* What the exercise asks: The required result is a line count: how many lines in this data hold the word "scrollbar". Give only that.

[[ Provided data open ]]

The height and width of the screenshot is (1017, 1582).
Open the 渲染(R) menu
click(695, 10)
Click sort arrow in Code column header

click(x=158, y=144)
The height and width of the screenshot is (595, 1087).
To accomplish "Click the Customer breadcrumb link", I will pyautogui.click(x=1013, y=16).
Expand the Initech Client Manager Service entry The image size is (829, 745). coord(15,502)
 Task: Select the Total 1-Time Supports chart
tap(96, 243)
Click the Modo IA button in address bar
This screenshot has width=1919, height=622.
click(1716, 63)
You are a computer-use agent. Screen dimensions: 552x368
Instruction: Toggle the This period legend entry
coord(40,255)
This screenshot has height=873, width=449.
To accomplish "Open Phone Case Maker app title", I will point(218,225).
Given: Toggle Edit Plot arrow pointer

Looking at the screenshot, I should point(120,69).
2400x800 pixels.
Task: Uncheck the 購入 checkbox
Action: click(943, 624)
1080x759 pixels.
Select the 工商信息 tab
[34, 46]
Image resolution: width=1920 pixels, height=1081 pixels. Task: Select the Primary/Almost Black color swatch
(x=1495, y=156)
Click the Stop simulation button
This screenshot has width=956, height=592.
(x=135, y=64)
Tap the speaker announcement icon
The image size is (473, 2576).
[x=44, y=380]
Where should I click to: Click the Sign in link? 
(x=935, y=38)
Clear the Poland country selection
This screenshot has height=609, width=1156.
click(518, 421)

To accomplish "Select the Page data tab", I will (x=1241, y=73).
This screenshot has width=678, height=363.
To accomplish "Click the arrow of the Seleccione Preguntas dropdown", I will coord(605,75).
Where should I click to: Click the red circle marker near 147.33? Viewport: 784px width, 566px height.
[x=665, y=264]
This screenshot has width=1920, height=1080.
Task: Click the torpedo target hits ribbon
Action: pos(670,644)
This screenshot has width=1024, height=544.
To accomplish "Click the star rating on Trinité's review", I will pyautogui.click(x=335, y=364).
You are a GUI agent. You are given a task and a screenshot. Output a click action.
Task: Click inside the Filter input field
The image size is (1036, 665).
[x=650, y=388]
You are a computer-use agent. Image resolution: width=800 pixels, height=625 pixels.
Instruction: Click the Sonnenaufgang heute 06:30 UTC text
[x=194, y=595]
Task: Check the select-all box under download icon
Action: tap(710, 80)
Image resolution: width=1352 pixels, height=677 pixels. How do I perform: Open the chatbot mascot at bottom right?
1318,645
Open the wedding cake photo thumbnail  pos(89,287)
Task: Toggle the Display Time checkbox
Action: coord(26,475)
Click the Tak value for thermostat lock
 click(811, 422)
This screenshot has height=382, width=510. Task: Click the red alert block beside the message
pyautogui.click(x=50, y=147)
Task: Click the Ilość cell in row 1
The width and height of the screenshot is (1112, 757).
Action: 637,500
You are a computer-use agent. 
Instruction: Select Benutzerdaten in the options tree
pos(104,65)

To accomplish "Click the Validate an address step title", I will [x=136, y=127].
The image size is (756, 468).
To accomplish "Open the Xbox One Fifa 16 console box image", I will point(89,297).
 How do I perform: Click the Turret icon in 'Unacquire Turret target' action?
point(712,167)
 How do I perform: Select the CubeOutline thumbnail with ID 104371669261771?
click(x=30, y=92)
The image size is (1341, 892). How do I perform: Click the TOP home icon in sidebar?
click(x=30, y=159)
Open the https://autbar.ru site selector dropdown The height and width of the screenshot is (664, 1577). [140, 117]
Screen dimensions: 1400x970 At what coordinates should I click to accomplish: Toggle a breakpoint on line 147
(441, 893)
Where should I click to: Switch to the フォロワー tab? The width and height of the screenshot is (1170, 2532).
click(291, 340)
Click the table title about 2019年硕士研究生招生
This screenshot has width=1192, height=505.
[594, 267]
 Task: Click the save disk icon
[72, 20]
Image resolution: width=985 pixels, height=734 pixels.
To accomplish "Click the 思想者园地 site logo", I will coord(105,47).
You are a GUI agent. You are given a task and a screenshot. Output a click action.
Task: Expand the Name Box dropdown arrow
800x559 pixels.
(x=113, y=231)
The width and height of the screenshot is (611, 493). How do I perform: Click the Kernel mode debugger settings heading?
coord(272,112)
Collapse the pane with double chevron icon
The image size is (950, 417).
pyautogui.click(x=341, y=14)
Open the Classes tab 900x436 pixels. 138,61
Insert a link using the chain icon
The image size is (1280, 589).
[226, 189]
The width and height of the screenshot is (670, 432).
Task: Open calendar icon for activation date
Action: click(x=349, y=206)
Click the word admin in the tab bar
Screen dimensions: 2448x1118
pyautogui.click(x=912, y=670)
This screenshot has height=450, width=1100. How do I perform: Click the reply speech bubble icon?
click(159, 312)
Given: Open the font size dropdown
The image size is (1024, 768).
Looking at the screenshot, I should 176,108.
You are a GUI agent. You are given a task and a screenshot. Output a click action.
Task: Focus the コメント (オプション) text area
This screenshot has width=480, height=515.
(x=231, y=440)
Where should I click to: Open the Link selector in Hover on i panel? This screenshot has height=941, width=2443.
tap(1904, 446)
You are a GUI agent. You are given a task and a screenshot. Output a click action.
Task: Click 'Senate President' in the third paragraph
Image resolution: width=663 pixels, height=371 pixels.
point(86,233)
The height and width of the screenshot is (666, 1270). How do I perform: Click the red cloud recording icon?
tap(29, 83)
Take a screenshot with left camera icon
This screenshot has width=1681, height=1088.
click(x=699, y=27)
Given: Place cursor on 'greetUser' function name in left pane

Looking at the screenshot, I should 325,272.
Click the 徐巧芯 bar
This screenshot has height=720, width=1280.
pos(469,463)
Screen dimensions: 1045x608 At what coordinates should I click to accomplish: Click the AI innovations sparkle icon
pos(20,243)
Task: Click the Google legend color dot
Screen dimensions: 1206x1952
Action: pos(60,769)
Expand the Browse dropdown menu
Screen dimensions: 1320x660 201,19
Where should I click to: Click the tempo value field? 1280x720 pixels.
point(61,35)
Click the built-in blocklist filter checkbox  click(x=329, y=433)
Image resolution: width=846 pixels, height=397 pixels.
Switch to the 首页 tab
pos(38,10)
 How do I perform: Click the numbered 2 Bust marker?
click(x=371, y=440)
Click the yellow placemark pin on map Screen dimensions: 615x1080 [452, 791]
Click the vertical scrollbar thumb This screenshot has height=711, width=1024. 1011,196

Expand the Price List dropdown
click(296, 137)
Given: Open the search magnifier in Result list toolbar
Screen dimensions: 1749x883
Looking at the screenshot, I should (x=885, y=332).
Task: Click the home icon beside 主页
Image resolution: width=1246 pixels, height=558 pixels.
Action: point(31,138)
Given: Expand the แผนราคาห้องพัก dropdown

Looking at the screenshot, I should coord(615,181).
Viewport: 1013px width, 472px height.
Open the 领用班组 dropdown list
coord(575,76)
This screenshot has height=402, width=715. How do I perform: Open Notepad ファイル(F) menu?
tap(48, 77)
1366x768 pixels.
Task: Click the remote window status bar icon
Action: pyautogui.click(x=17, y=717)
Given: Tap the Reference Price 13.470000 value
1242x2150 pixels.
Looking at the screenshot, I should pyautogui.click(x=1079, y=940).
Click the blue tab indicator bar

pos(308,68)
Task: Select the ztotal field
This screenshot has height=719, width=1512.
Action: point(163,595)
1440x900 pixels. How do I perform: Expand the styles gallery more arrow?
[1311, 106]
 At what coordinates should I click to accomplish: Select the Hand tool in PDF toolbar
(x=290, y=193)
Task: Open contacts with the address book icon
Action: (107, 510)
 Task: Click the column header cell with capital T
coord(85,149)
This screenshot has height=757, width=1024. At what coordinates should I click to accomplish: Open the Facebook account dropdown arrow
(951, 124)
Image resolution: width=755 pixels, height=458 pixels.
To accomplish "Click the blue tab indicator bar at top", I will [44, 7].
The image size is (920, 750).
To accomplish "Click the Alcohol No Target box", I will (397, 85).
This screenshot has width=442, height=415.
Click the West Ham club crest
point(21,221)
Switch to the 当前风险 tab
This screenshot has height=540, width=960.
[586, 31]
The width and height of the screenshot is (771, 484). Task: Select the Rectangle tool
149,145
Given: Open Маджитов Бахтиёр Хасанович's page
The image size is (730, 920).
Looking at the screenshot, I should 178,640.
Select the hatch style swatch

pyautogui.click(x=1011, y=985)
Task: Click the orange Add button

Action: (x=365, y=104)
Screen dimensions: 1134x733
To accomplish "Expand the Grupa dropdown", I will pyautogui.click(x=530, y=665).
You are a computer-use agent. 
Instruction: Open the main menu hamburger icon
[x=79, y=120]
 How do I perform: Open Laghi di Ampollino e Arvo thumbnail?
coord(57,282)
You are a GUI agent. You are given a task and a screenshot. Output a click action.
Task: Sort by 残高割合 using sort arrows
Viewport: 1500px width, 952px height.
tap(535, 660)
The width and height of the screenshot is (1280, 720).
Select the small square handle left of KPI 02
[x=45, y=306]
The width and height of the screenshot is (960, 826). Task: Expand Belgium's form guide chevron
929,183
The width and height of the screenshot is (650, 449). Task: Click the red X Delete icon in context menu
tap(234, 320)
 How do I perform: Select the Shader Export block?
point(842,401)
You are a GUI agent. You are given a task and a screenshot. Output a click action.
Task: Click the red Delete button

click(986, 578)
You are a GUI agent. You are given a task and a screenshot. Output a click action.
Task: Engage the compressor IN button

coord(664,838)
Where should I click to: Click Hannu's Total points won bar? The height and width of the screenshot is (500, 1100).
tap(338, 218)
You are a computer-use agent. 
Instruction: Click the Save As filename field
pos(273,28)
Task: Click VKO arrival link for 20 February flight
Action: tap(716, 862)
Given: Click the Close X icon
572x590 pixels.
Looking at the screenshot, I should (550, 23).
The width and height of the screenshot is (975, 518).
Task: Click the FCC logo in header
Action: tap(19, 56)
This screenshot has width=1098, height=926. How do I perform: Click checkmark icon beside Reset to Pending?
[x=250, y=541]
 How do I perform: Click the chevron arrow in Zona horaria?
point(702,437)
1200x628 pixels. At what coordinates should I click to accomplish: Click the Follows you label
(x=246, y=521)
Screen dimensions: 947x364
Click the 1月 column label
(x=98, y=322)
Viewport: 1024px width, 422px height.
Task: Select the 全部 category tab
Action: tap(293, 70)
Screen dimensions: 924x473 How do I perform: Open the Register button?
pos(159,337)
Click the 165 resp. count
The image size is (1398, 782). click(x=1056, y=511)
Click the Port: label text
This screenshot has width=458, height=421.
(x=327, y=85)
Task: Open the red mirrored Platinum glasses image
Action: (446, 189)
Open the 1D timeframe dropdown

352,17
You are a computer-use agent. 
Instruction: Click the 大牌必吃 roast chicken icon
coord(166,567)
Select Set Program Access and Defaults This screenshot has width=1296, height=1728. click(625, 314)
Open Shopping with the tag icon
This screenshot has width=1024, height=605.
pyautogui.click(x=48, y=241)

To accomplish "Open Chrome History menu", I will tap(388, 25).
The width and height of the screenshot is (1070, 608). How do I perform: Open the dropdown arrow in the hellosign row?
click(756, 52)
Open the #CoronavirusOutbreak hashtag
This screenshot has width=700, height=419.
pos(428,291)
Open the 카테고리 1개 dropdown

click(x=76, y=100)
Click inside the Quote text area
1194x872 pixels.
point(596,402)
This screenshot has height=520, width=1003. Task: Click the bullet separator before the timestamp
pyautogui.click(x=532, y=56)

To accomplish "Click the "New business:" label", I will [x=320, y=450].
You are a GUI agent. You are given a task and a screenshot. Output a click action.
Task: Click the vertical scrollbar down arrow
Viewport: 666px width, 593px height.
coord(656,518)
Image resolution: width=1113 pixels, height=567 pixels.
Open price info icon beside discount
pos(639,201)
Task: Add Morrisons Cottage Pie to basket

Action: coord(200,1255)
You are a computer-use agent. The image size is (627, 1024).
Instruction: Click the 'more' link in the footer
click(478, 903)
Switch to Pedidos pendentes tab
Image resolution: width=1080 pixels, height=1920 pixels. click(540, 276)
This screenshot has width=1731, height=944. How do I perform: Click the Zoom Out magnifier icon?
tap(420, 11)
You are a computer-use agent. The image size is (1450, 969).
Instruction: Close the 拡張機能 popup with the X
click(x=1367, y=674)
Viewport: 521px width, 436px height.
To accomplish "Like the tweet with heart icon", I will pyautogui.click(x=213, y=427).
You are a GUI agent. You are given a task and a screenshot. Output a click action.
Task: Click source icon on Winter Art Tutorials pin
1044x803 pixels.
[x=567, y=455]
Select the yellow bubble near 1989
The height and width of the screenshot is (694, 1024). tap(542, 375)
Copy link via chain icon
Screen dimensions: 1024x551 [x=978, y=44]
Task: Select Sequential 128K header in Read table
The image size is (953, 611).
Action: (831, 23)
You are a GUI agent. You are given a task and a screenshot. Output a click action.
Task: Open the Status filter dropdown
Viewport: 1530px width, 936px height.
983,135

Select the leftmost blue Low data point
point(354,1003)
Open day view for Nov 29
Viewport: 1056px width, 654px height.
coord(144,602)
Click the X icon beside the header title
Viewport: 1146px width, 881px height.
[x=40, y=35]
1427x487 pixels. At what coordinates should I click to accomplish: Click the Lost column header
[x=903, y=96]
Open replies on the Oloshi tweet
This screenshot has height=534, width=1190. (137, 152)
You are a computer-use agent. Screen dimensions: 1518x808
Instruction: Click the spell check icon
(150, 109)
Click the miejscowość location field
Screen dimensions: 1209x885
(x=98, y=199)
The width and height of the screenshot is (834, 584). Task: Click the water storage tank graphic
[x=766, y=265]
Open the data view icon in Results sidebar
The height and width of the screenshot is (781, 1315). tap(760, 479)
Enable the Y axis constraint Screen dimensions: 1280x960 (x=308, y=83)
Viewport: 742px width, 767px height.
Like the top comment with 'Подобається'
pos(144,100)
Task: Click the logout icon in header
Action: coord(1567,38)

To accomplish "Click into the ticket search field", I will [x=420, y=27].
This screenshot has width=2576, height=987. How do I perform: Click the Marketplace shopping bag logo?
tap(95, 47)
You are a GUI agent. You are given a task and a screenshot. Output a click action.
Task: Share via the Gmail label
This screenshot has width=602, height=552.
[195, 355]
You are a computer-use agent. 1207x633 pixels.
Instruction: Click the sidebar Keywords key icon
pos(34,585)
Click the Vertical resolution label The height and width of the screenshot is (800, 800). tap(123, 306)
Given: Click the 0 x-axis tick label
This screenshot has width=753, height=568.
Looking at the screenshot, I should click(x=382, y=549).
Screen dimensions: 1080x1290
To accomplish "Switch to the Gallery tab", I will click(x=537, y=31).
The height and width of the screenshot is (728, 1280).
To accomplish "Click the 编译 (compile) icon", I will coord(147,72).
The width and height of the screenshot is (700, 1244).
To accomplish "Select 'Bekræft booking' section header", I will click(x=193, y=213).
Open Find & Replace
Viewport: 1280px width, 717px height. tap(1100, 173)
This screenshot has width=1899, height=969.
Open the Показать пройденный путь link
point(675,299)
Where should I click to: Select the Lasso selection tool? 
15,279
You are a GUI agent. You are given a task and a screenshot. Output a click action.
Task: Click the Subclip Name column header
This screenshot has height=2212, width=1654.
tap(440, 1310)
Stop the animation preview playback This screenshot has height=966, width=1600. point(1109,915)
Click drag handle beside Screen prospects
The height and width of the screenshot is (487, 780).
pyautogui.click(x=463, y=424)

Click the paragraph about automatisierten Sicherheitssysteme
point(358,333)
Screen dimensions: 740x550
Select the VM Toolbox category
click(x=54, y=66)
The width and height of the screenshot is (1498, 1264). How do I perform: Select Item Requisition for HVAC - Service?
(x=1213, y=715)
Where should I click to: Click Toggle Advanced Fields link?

[[ Provided data closed ]]

* Result below: 2